§ **TEXTE À LIRE**:

Quelques ques­tions restent en sus­pens. La machine à écrire, gra­cieuse­ment achetée par Annie perd pro­gres­sive­ment ses let­tres : d’abord le n, puis le t, puis le e. L’au­teur sem­ble insis­ter sur ce point, sans don­ner plus d’ex­pli­ca­tions, pourquoi ?

Comme Annie sem­ble avoir tout le temps un temps d’a­vance, se pour­rait-il qu’elle ait com­man­dité l’ac­ci­dent de Paul ? (ou Paul, manque cru­elle­ment de chance).

La fin du livre est légère­ment déce­vante, pas tant sur le fond que sur la forme. Il est assez récur­rent chez les auteurs d’abréger le dénoue­ment de leur réc­it, dommage.

Les +

  • sujet du roman,
  • atmo­sphère du récit,
  • côté gore,
  • aspect psy­chologique,
  • effet crescen­do.

Les -

  • lenteur du pre­mier tiers du texte
  • une fin qui laisse sur sa faim !

Extrait de Misery

Elle com­mençait à respir­er plus rapi­de­ment, frôlant l’hy­per­ven­ti­la­tion ; le rythme auquel elle ser­rait les poings s’ac­célérait, et il com­prit que dans quelques instants elle serait hors de sa portée. 
Rassem­blant le peu de courage qu’il lui restait et dans un effort dés­espéré pour adopter la note — à la fois ferme et calme — d’ir­ri­ta­tion la plus juste, il lui lança : “Et autant arrêter tout de suite ce ciné­ma. Piquer une crise n’arrangera pas les choses.”
Elle res­ta paralysée et le regar­da, blessée. 
” Il n’y a vrai­ment pas de quoi se met­tre dans cet état, Annie, reprit-il d’un ton patient.
- C’est une ruse. Vous ne voulez pas écrire mon livre, et vous inven­tez des raisons pour ne pas com­mencer. Oh, bon sang ! Je savais que vous le feriez. Mais ça ne marchera pas avec. Je-
- C’est idiot, la coupa-t-il. Est-ce que j’ai dit que je ne voulais pas commencer ? 
- Non… Non, mais-
- C’est exact. Je ne l’ai pas dit, puisque je vais le faire. Vous n’avez qu’à vous approcher ; je vais vous mon­tr­er quel est le prob­lème. Amenez-moi aus­si le Web­ster Pot.

§ **DONNÉES FOURNIES**:
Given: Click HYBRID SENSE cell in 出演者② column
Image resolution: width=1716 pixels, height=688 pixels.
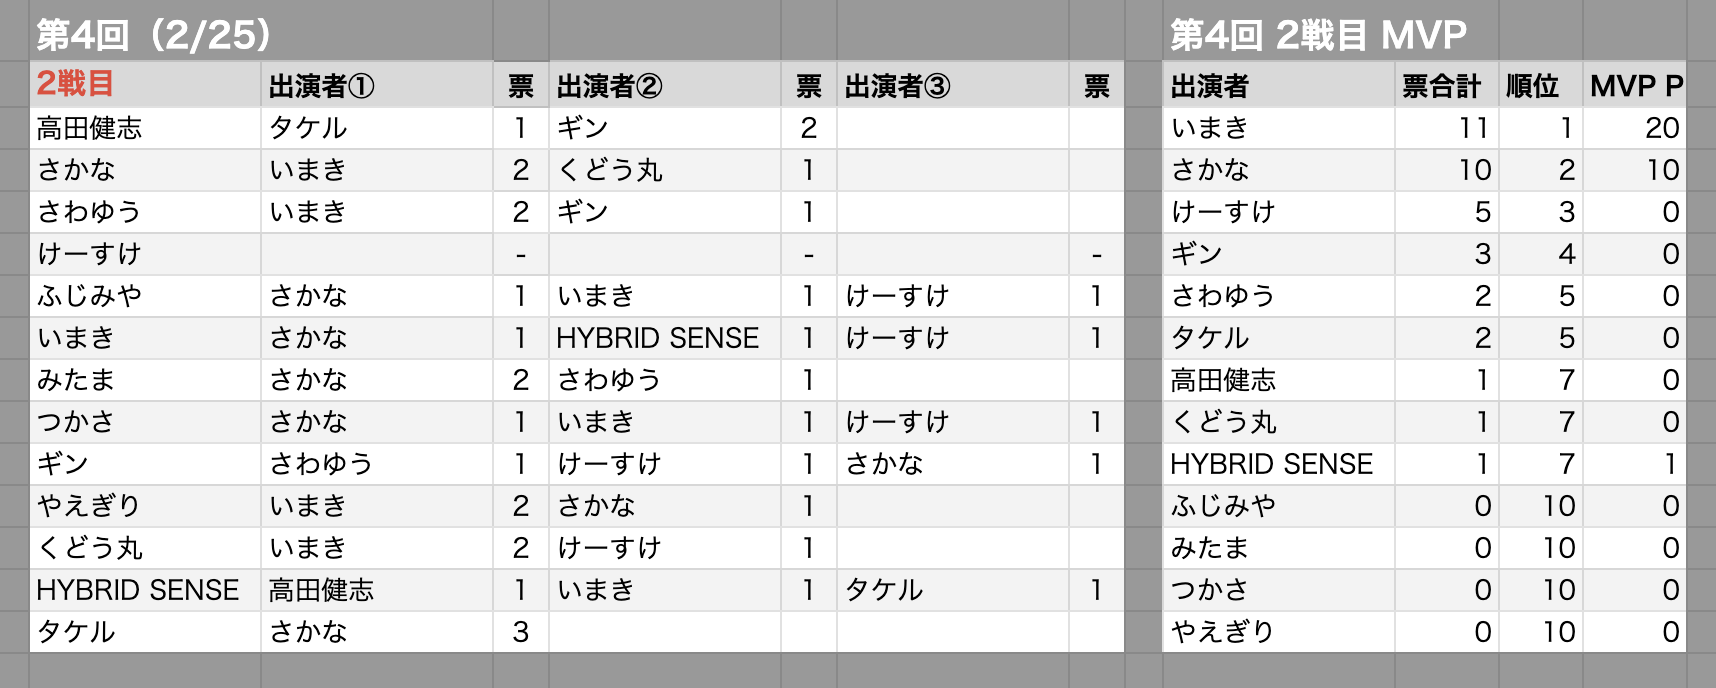Looking at the screenshot, I should tap(665, 338).
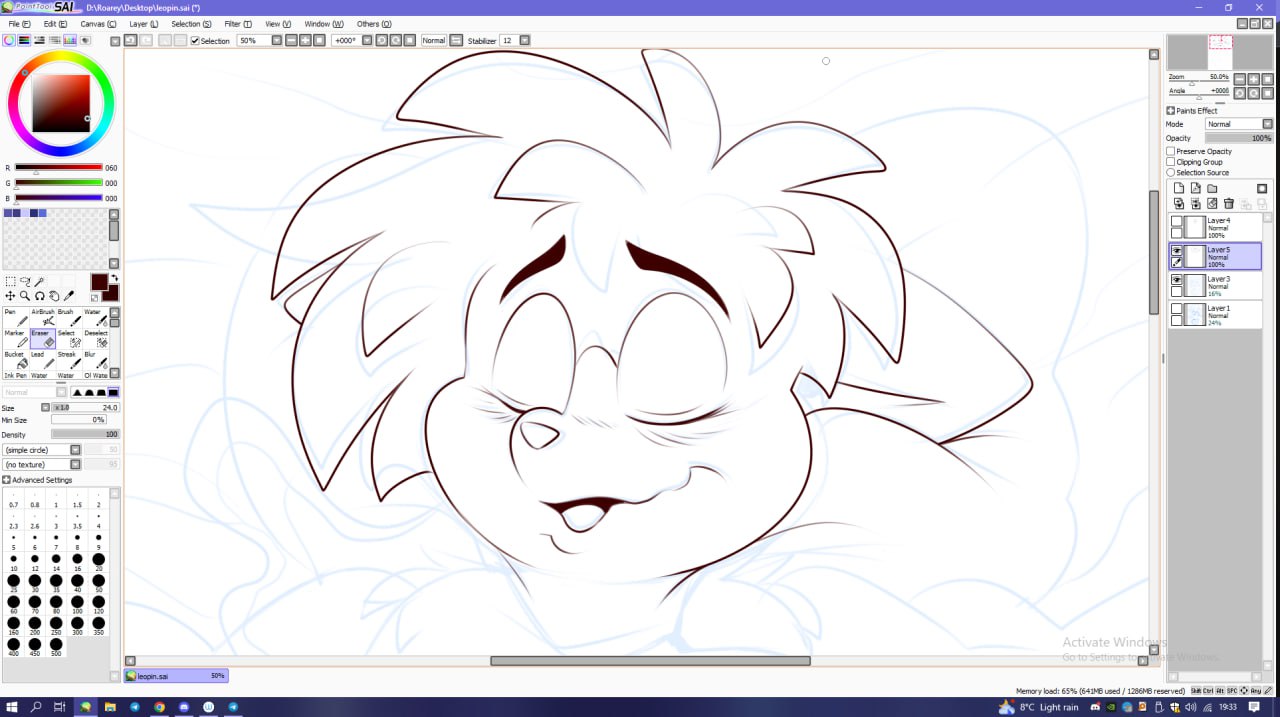Select the Eyedropper color picker tool
Image resolution: width=1280 pixels, height=717 pixels.
tap(69, 296)
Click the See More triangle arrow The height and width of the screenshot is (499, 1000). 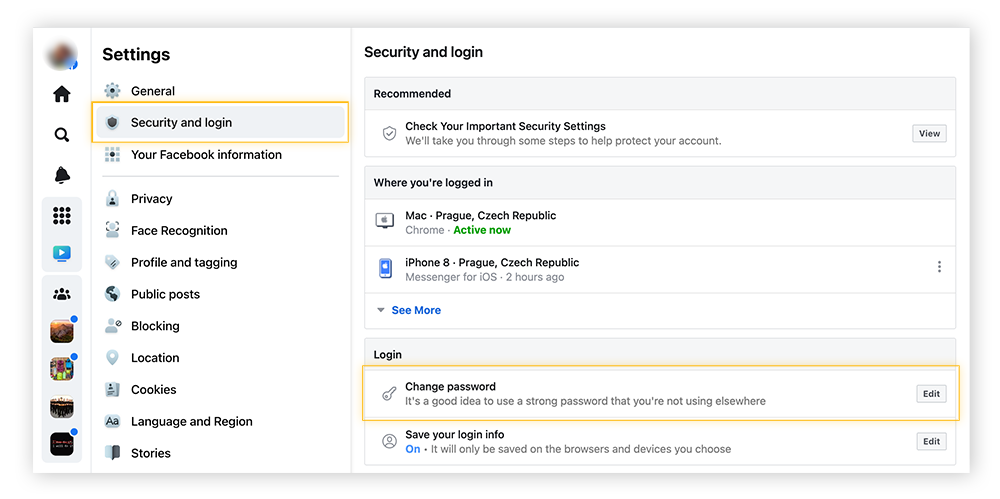click(x=381, y=310)
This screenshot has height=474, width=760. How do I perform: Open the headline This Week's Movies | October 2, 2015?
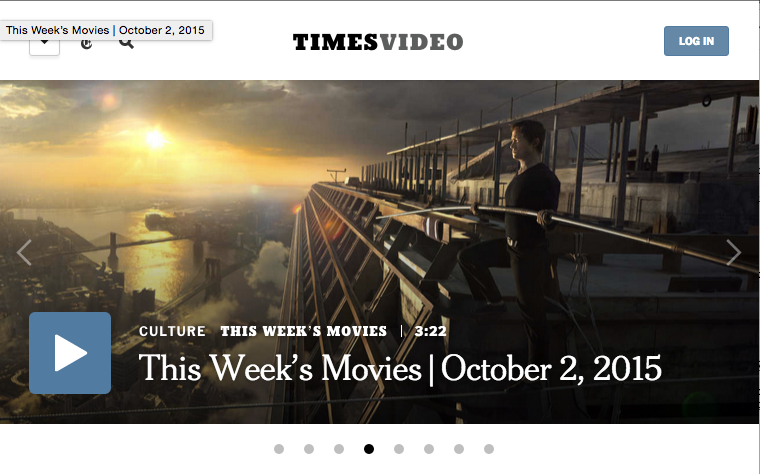point(400,369)
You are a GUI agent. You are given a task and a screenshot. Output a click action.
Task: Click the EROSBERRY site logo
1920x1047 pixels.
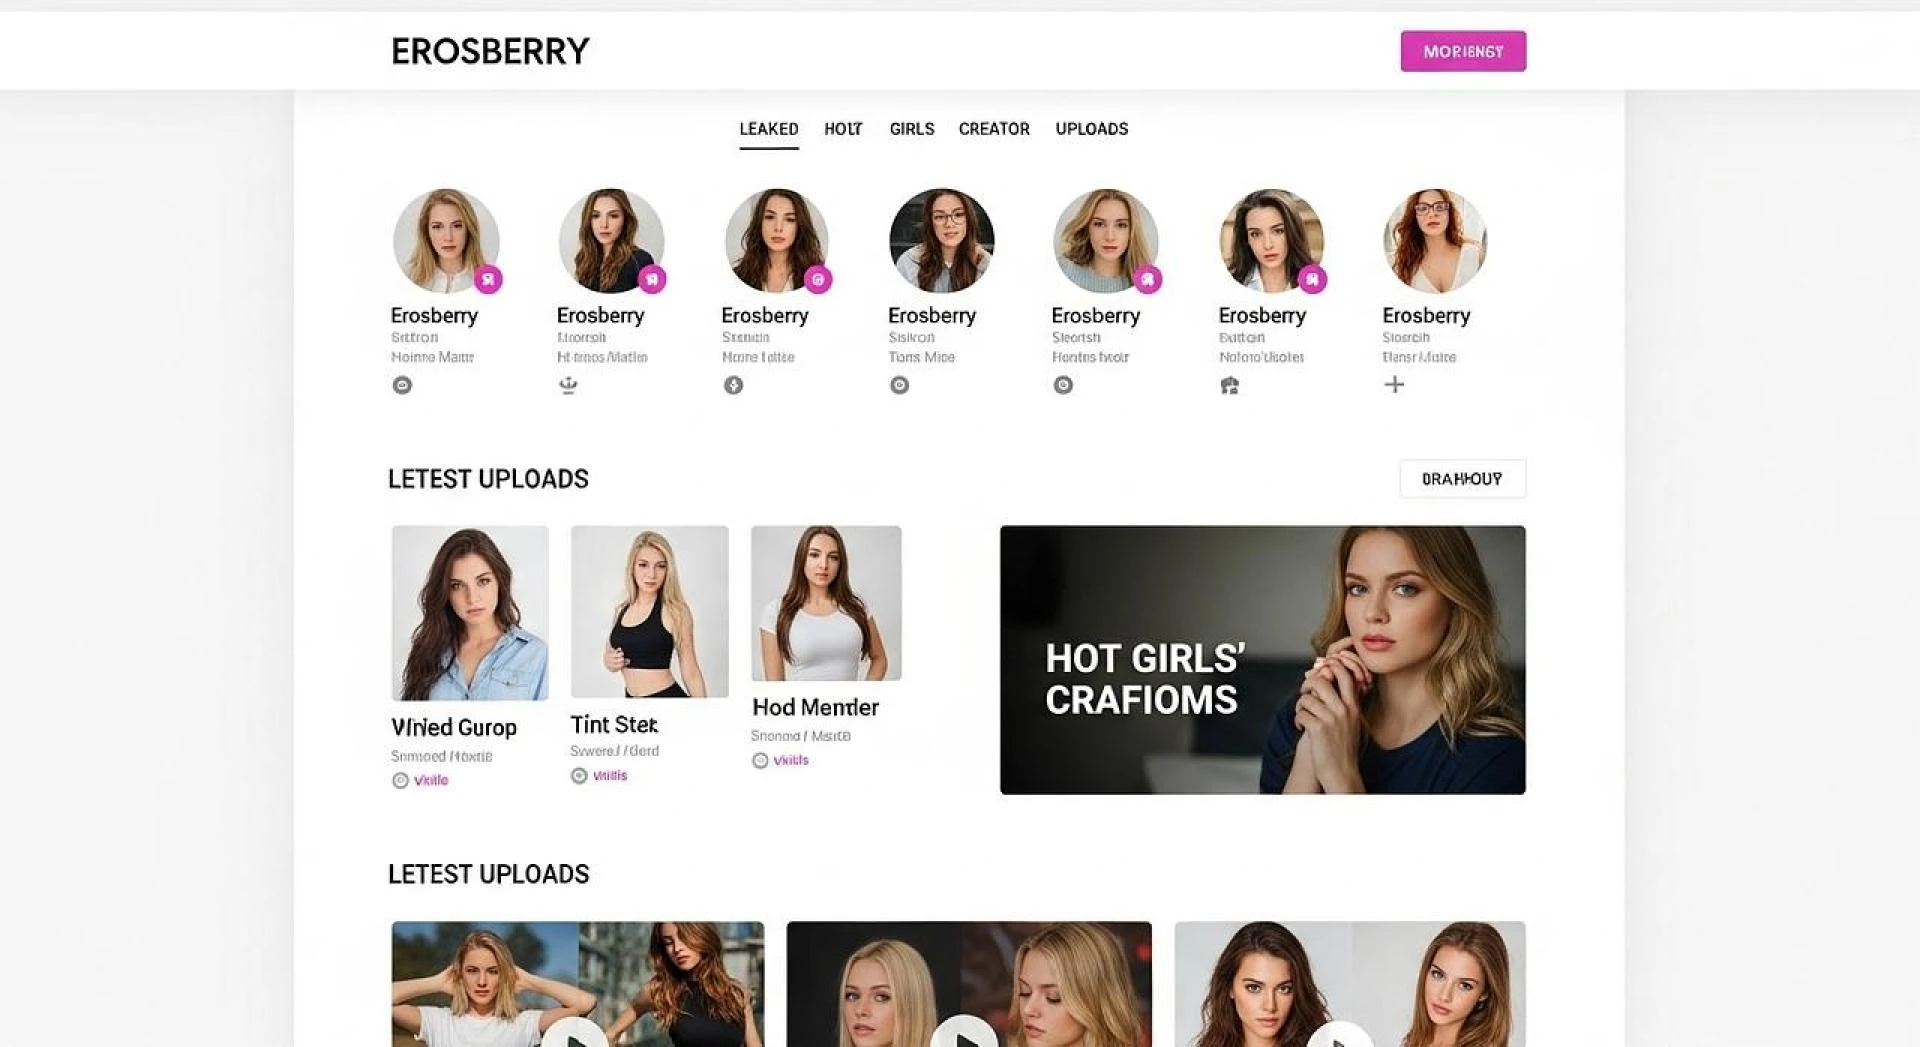pos(490,51)
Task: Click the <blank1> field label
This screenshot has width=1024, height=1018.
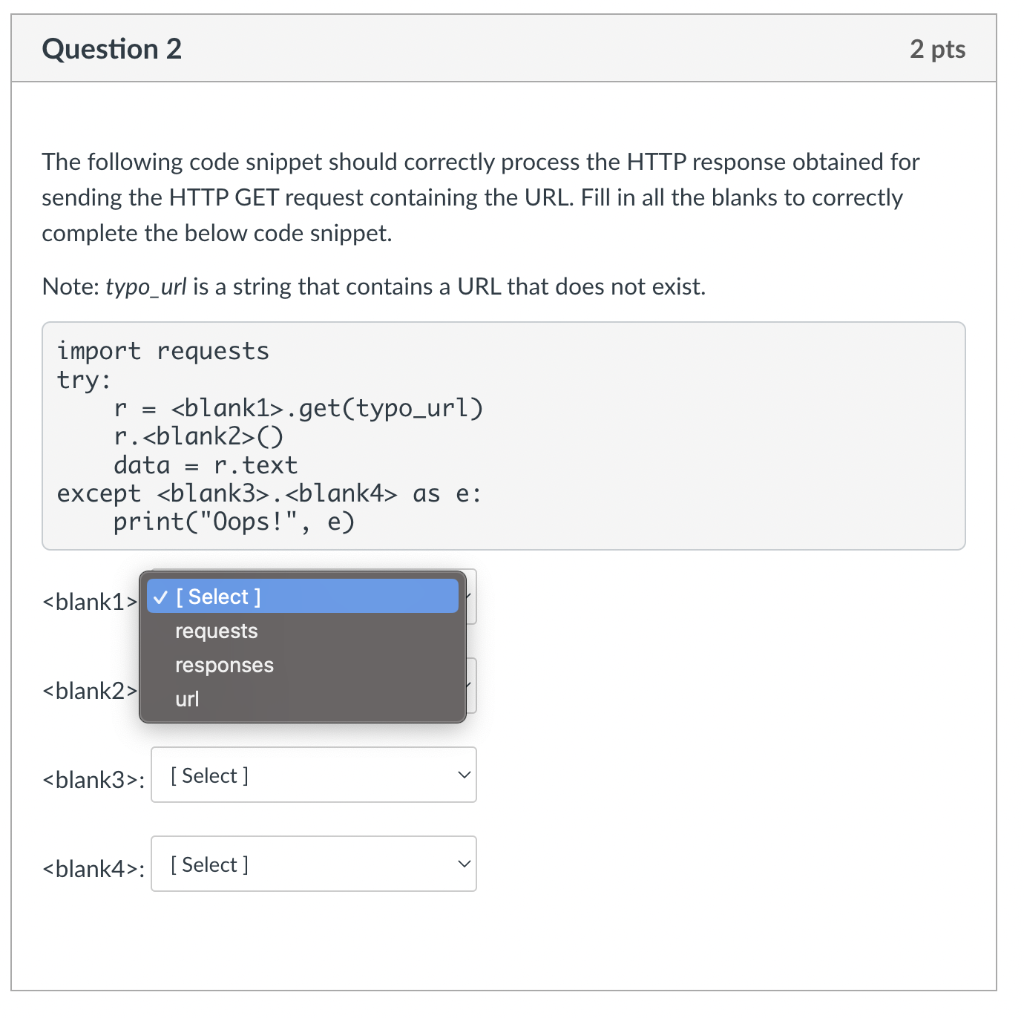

§ **TRAVAIL DEMANDÉ**: Relevez tous les atouts que la critique de Misery énumère sous l'intitulé « Les + ».

§ **VOTRE RÉPONSE**:
- sujet du roman
- atmosphère du récit
- côté gore
- aspect psychologique
- effet crescendo